Catheter salvage therapy is used in patients with long term catheters who have limited venous access and need to retain the catheter. This occurs in individuals for whom the risk of removing the catheter (bleeding diathesis, lack of additional sites in which to place a new catheter) outweighs the benefit of leaving the catheter in place. The patient must not have signs or symptoms of an exit site infection, a tunnel infection, or any metastatic infection such as endocarditis or osteomyelitis.
2. Emergency Management
At least 2 sets of blood cultures should be obtained before starting broad spectrum antibiotics. Empiric therapy should include vancomycin (or daptomycin) and Gram negative coverage based on the local antibiogram. Antifungal coverage should be initiated for patients with hemalotogiic malignancy, stem cell transplantation, prolonged use of broad spectrum antibiotics, total parental nutrition, femoral catheterization or known colonization with Candida species. In patients who are unstable, the catheter should be removed.
Diagnostic criteria and tests
Paired blood cultures should be obtained from a peripheral vein and the catheter. Bottles should be marked to reflect the site from which the blood came. If blood cannot be obtained from a peripheral vein, blood cultures should be obtained from different catheter lumens.

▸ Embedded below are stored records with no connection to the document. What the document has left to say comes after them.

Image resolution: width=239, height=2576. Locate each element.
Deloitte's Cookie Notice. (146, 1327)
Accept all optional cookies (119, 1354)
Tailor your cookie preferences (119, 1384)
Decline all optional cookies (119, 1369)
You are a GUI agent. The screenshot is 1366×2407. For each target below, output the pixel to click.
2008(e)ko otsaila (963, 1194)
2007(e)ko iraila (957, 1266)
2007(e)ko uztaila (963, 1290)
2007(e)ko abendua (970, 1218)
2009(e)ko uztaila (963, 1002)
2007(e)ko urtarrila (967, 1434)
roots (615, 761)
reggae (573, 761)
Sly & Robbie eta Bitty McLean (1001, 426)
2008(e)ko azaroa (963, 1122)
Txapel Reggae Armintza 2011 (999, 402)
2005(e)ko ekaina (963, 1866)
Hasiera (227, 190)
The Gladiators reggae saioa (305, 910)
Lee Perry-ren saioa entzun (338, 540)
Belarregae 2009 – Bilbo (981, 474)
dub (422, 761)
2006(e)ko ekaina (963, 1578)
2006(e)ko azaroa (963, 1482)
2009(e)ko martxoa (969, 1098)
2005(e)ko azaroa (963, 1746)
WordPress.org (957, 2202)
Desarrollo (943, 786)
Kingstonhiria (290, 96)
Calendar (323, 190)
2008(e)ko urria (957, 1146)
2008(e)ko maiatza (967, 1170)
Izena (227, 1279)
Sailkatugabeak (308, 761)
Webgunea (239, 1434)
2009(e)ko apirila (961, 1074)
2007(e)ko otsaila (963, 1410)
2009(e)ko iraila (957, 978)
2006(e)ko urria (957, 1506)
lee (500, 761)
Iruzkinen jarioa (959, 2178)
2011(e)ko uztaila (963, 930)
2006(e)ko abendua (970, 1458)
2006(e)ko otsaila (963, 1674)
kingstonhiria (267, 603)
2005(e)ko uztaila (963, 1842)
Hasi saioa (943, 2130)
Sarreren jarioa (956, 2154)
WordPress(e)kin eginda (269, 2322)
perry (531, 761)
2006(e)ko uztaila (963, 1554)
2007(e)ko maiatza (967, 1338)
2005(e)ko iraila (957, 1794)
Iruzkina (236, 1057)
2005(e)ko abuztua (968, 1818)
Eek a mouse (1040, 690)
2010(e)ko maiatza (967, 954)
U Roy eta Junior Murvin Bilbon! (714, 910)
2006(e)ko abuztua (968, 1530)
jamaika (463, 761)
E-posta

If the catheter is removed because of suspicion of infection, catheter tips should be sent for culture. Growth of more than 15 cfu by roll plate method or more than 102 cfu by quantitative broth culture reflects colonization. A colonized catheter with the same organism found in the blood culture is indicative of CRBSI.
A diagnosis of CRBSI requires that the same organism grow from at least one percutaneous blood culture and from the catheter tip. Alternatively, if the catheter is not removed, two blood cultures (one from the catheter and one from a peripheral vein) that meet criteria for differential time to positivity (DTP), or two blood cultures obtained from two different catheter lumens that meet DTP can be considered to reflect a CRBSI. If quantitative blood cultures are performed, a colony count of organisms grown from blood obtained through the catheter that is at least three times greater than the colony count obtained from a peripheral vein blood culture makes the diagnosis of CRBSI.
Confirming the diagnosis
The main diagnostic issue is matching blood culture to a catheter tip culture or obtaining blood cultures from the catheter lumens with a DTP greater than 2 hours.
Other possible diagnoses
If blood cultures and the catheter tip culture are negative, look for an alternative source of fever or consider mycobacterial infection.
4. Specific Treatment
Recommendations for specific treatment are based on the IDSA Guidelines for the Diagnosis and Management of Intravascular Catheter-Related Infections, PUBMED:19489710
Removal of the catheter is recommended, as it has been associated with more rapid clinical response and higher cure rates that retention of the catheter. S. aureus bacteremia results in hematogenous complications in 20-30% of patients, and failure or delay in removing the catheter increases this risk.
Specific therapy should be guided by susceptibility testing:
Methicillin-susceptible: Nafcillin or oxacillin 2 grams q 4 hours; alternatives are cefazolin 2 grams q 8 hours, or vancomycin 15mg/kg q12 hours; note that penicillinase resistant penicillins are preferred to vancomycin. If patient is allergic to penicillin, desensitization is preferred to vancomycin.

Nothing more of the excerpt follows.